-- Required action --
When you return the entries, keep every word and mark exactly as it is.

+++ Extracted information

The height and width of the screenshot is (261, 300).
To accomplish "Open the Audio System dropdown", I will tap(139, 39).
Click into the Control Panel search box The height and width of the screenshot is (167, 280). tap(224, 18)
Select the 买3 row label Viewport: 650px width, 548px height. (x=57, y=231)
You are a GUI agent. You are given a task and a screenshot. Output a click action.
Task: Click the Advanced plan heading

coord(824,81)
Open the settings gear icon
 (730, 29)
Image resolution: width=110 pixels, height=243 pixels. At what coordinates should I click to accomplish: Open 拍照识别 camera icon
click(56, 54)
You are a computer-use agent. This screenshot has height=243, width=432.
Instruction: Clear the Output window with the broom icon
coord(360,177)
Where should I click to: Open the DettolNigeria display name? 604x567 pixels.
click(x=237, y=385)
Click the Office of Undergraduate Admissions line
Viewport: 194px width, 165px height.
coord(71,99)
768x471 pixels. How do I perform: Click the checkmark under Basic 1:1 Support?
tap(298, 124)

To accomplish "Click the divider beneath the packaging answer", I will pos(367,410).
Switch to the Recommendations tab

++++++

-- Exercise solution --
The height and width of the screenshot is (261, 300).
To accomplish "Open the Audio System dropdown", I will tap(139, 39).
Click into the Control Panel search box The height and width of the screenshot is (167, 280). tap(224, 18)
Select the 买3 row label Viewport: 650px width, 548px height. (x=57, y=231)
You are a GUI agent. You are given a task and a screenshot. Output a click action.
Task: Click the Advanced plan heading

coord(824,81)
Open the settings gear icon
 (730, 29)
Image resolution: width=110 pixels, height=243 pixels. At what coordinates should I click to accomplish: Open 拍照识别 camera icon
click(56, 54)
You are a computer-use agent. This screenshot has height=243, width=432.
Instruction: Clear the Output window with the broom icon
coord(360,177)
Where should I click to: Open the DettolNigeria display name? 604x567 pixels.
click(x=237, y=385)
Click the Office of Undergraduate Admissions line
Viewport: 194px width, 165px height.
coord(71,99)
768x471 pixels. How do I perform: Click the checkmark under Basic 1:1 Support?
tap(298, 124)

To accomplish "Click the divider beneath the packaging answer", I will pos(367,410).
Switch to the Recommendations tab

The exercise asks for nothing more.